Liquid molecular Velocity Distribution

[AdamPhysics]

Does Maxwell Boltzmann hold for liquids? In the case of gases it does quite well for calculating the velocity distribution given a temperature. However, when the molecules are closer together in the case of liquids, how do the van der waals force and others effect the velocity distribution.

What are the limitations on the maxwell distribution? What can be done for the case of liquid water? liquid benzene, toluene?

Thanks in advance.

 

[Andy Resnick]

The Maxwell distribution holds for non-interacting particles, like a gas. As you point out, there are intermolecular forces in liquids (and solids). I don't know how much progress has been made. I suspect more work has been done on weakly interacting molecules- which is not water. What I have seen in liquids are things like "pair distribution functions" to describe the structure of a liquid, but nothing intuitive or satisfying.

 

[AdamPhysics]

Thanks, for the help. I have done an extensive search and nothing seems to be out there on calculating the liquid interactions.

Found this publication from 1946

Proceedings of the Royal Society of London.
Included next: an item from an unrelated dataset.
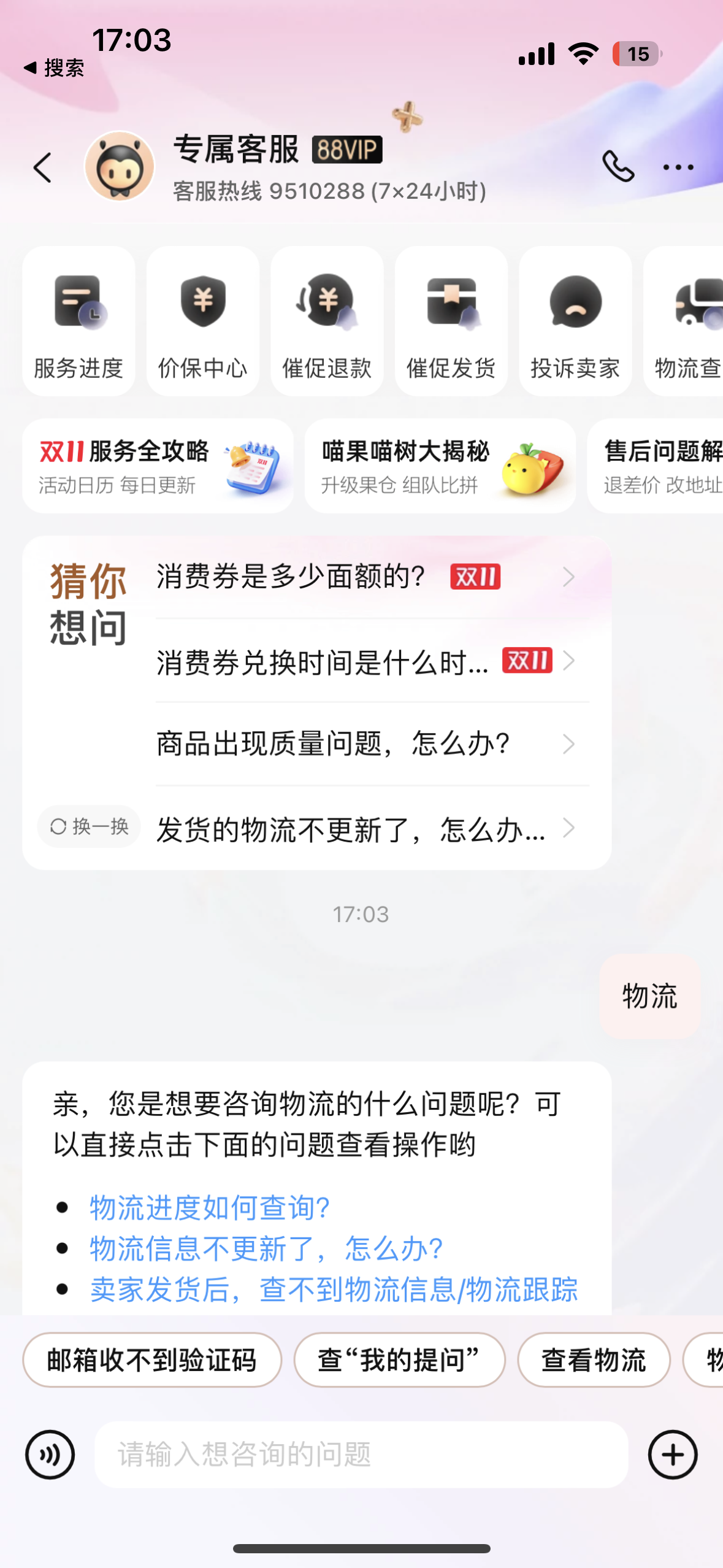Refresh suggestions with 换一换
Series A, Containing Papers of a mathematical and Physical Character
Vol. 188
Issue 1012
December 1946
Pages 10-18

Author: M. Born and H.S. Green
Title: A General Kinetic Theory of Liquids. 1. The Molecular Distribution Functions

 

[FireBones]

The molecular velocity distribution for a liquid should be (roughly) approximated by m^3v^5/(kT)^3 * EXP [-mv^2/kT]

The energy distribution is a lot "prettier" optically:
4E^2/(kT)^3 * EXP [-2E/kT]

Not sure if it satisfies your needs or not. This is not as accurate as the m-b distribution is for gases.

 

[FireBones]

The energy distribution is a lot "prettier" optically:
4E^2/(kT)^3 * EXP [-2E/kT]

Oops, when I translated into energy I made an error...and after rectifying it, it no longer looked particularly clean...so just ignore that half.